**Work instructions**: The answer should be an exact copy of the data.

Records excerpted from a collection
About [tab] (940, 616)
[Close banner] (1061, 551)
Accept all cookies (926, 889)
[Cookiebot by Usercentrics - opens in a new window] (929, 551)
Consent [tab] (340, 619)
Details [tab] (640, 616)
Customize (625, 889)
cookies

**Exercise response**:
About [tab] (940, 616)
[Close banner] (1061, 551)
Accept all cookies (926, 889)
[Cookiebot by Usercentrics - opens in a new window] (929, 551)
Consent [tab] (340, 619)
Details [tab] (640, 616)
Customize (625, 889)
cookies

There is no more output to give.